Output: JSON files with video metadata, full transcript, and its AI-generated summary.
The data extracted from each YouTube video consists of the following:
The data is finally stored in JSON format, which provides flexibility in terms of utilization in various applications.
Setting up the Environment: Start by ensuring you have all required libraries installed. This includes langchain, json, pymongo, and any other domain or service-specific libraries.
Configuration: Use the ApplicationConfiguration to load configurations such as the OpenAI API key and MongoDB connection details.
Loading YouTube videos: For each video link in MONGODB_YOUTUBE_VIDEO_LINKS, the YoutubeLoader fetches metadata and the transcript.
Summarizing the Transcript: OpenAI's GPT model, specified by the engine gpt-35-turbo (or any variety of the model like 16K for large video transcriptions) is used to condense the content. The summarization process involves setting up a conversation prompt that helps the model generate a context-rich summary.
Handling errors: If the summarization process encounters an error, it's caught and stored in the summary field for that particular video.
Storing data locally: The compiled data, including the video summary, is serialized into a JSON format and saved to individual files, named video_transcript_<index>.json.
Storing data in MongoDB Atlas with Vector Search:
Convert the summarized transcript into embeddings suitable for vector search using the model "text-embedding-ada-002."

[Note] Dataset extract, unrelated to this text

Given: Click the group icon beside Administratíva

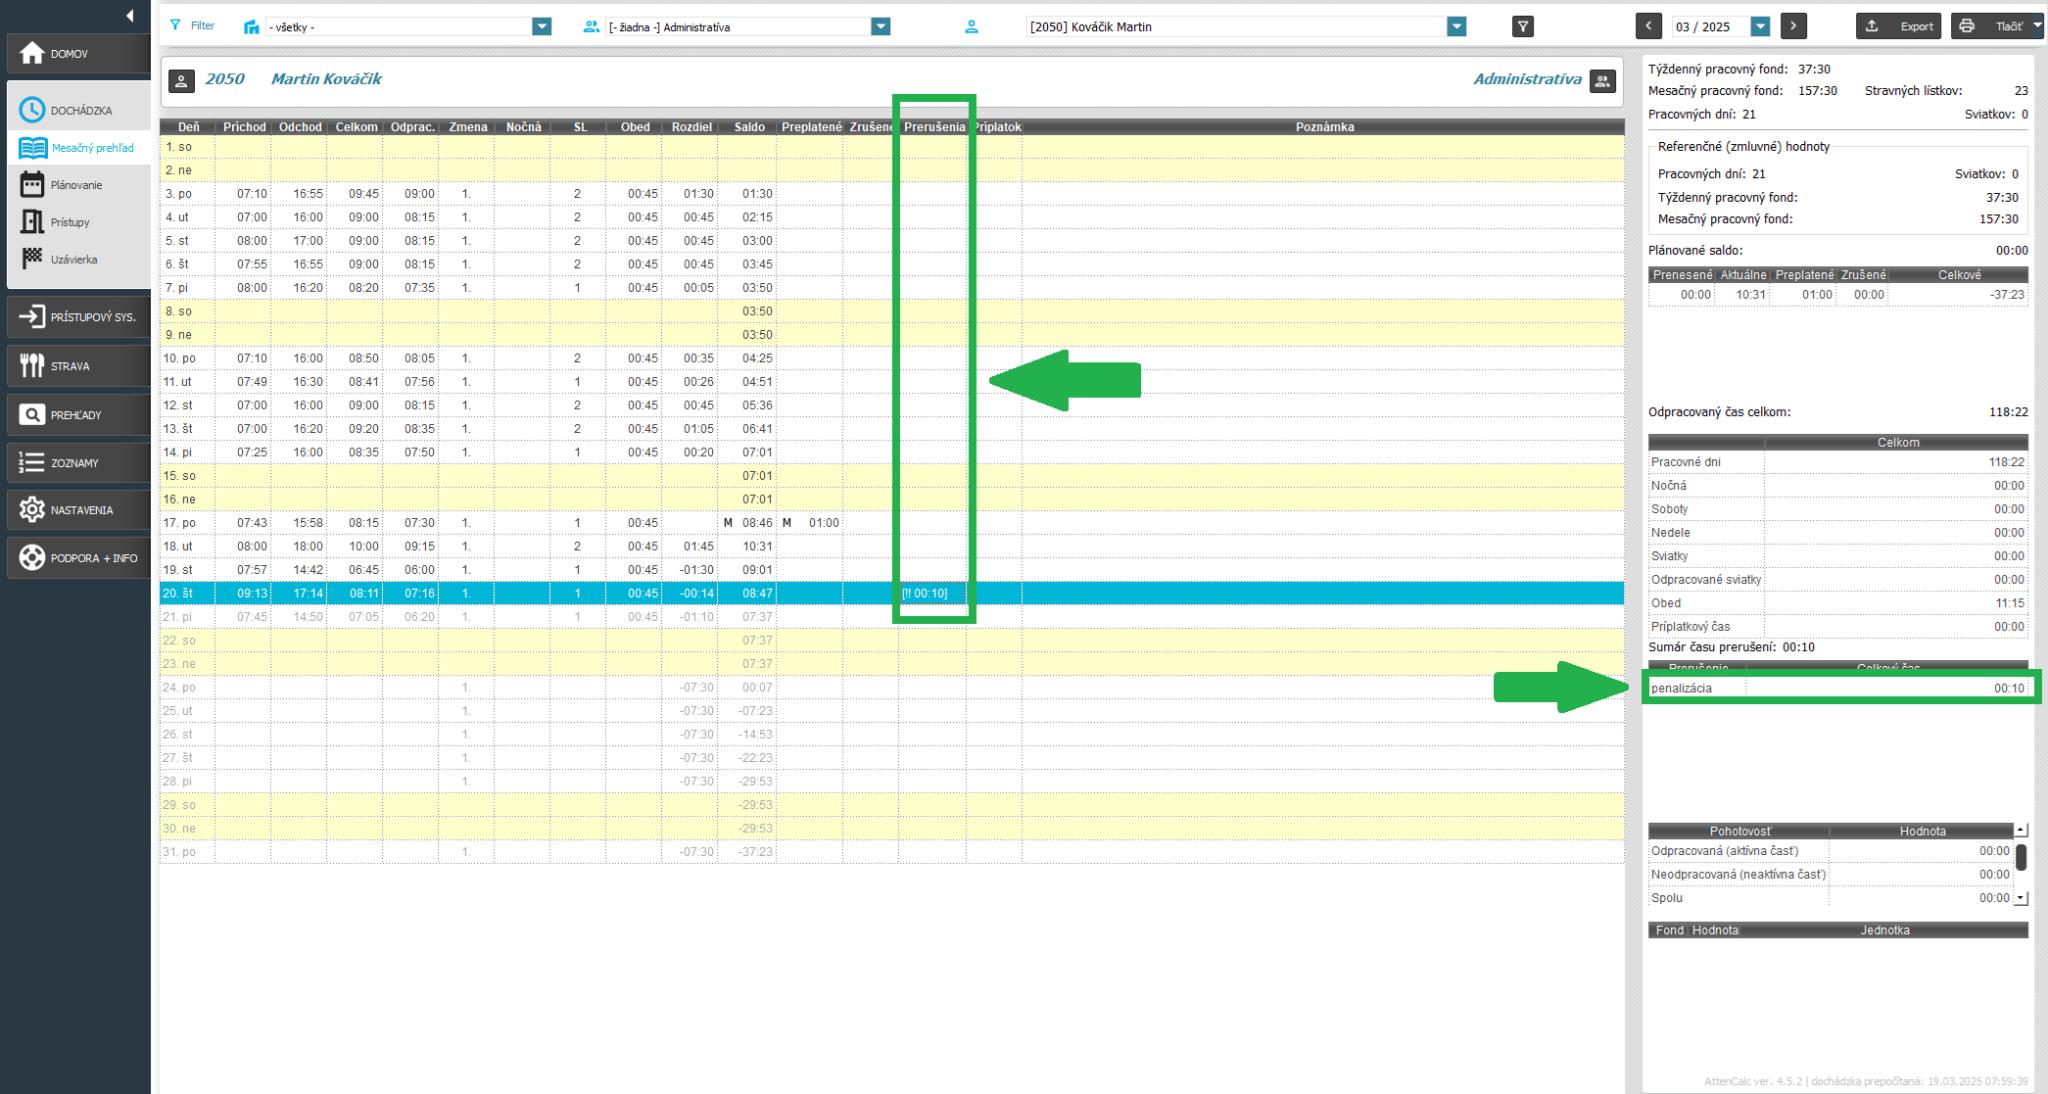Looking at the screenshot, I should point(1602,81).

Store these embeddings in MongoDB Atlas. Using MongoDB Atlas Vector Search, you can index these embeddings to make the summarized content easily searchable with sophisticated approximate nearest neighbor (ANN) algorithms.
You’ll need to create a vector search index to make your embedding searchable. You have the ability to choose from a few parameters, such as number of dimensions (max in Atlas Vector Search is 2048), type of similarity search, and number (K) of nearest neighbors. The screenshot below shows the setup for this example. You can also reference our docs.
With the power of vector search, users can now quickly retrieve relevant video summaries by querying with a phrase or sentence, enhancing content discoverability.
Create an orchestration layer that sits at the center of the application. Its role is to coordinate the services, manage complex workflows, and deliver a seamless experience. The VideoServiceFacade class within this layer acts as the orchestrator, effectively tying all the loose ends.
VideoServiceFacade: Acts as the coordinator for OpenAIService, VideoService, SearchService, and MongoDbRepository.
VideoProcessResult: An encapsulation of the processed video results, including metadata, possible actions, and optional search query terms.
When the system is triggered, usually from a main function or API endpoint, it's the VideoServiceFacade that takes over. Based on user prompts and AI-generated suggestions, it triggers various processes. These could range from transcript generation and summarization to text-based searching within the stored video summaries.